Overall, the report’s good news. I think that people are becoming increasingly concerned about the way in which the state accumulates and retains personal information on their lives and the report reflects that.
I’m glad that the Conservatives are alive to the Government’s excessive surveillance and data gathering, and their pledge to scrap the National Identity Database is particularly encouraging. That’s the sort of firm commitment Big Brother Watch intends to hold the next government to.
But the report says nothing about the worrying problem of excessive CCTV recording and chooses to limit rather than remove powers to monitor citizens through data chips in rubbish bins and other household goods.
It makes it clear that the Conservatives would stop the retention of DNA of most, but not all, suspects in new offences, but makes no provision for a timetable for the removal from the DNA database of the details of innocent people who have already had their DNA taken from them.

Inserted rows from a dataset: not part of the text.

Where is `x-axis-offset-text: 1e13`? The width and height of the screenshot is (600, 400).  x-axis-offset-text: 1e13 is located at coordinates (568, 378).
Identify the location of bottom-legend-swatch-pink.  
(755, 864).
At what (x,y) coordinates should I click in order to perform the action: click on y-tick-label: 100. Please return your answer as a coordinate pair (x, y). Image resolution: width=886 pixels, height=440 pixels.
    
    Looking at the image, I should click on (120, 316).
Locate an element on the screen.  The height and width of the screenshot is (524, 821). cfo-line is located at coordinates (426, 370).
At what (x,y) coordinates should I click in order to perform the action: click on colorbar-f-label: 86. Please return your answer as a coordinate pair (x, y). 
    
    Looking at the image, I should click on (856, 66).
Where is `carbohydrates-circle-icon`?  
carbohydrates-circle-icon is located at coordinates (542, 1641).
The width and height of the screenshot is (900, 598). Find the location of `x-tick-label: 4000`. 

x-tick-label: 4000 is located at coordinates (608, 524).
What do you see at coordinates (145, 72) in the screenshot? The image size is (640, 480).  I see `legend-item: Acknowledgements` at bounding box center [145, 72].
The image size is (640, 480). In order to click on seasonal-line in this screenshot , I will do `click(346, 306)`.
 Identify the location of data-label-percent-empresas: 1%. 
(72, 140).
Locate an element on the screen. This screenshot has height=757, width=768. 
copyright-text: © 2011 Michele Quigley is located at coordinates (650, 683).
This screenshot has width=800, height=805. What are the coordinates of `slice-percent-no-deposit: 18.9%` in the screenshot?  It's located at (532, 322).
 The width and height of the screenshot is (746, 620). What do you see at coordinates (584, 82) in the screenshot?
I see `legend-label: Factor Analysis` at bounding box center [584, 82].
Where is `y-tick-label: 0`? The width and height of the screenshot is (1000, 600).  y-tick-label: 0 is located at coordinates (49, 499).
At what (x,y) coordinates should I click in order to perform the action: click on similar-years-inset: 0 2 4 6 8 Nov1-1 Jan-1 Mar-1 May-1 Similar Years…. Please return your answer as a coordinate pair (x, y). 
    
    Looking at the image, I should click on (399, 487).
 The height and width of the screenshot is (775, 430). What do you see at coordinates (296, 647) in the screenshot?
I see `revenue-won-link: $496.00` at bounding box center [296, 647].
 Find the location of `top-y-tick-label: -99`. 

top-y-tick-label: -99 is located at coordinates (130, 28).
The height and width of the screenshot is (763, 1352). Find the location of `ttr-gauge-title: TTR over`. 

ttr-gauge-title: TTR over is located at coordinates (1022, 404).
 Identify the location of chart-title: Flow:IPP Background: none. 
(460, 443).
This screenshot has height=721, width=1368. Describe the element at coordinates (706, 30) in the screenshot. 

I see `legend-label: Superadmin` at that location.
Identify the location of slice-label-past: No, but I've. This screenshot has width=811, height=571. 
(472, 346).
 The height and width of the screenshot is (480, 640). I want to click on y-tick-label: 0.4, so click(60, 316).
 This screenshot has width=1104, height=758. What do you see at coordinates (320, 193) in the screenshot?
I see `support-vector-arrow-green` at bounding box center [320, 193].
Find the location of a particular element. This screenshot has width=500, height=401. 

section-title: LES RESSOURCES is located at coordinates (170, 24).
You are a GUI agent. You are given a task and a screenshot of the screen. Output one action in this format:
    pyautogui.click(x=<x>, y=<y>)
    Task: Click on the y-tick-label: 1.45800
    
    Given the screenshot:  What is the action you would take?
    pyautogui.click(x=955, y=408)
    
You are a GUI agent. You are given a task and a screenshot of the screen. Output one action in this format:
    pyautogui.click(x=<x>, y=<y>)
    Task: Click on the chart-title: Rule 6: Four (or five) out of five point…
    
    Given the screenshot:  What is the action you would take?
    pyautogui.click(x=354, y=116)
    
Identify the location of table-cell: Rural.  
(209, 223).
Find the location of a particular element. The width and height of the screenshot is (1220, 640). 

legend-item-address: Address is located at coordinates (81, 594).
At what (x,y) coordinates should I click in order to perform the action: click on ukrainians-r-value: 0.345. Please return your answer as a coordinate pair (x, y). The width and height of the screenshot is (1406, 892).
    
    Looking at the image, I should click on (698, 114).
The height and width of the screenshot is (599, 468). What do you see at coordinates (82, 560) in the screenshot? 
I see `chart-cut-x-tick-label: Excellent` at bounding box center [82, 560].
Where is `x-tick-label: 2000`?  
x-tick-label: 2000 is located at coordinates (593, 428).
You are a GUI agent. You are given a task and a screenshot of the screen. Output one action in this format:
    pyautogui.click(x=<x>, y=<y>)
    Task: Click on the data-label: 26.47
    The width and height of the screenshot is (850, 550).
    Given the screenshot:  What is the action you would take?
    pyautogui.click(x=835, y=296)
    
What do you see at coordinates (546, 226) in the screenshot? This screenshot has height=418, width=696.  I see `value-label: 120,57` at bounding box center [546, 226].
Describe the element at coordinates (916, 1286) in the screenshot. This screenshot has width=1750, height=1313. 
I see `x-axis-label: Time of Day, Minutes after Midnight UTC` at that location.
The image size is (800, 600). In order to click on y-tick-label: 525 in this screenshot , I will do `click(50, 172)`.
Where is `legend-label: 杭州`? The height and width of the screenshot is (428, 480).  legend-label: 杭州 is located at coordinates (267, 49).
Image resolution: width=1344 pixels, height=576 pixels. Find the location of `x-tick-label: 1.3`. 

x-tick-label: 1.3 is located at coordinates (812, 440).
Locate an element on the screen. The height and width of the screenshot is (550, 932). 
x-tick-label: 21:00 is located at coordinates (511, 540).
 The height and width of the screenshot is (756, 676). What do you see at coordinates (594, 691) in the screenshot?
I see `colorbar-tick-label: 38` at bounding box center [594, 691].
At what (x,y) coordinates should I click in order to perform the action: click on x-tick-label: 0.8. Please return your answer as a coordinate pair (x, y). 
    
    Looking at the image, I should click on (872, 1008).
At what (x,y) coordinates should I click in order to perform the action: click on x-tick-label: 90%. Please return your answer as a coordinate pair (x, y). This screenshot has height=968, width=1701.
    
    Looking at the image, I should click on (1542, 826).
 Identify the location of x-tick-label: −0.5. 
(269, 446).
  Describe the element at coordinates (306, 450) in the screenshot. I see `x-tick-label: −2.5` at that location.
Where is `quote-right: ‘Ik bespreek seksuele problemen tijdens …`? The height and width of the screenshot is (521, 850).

Also, West Wing devotees will know the dangers of the “process story”, the questioning of how an organisation managed to clash two policy announcements rather than managing to coordinate them properly. Grieve’s work is receiving second billing to the CSJ’s Welfare Report today – and surely the Conservative Party knew that it was coming...
I’m going to the Grieve launch today and will update this post afterwards.UPDATE Nothing much to add from the launch. Grieve expressed proper opposition to the most recent vetting plans, which aren't covered in the Report. He was an assured master of his brief in a way one might wish all ministers and shadow ministers to be. But no promises on, e.g., vetoing the collection of e-mails. So - it's steady as she goes from the Shadow Cabinet on this issue for the moment.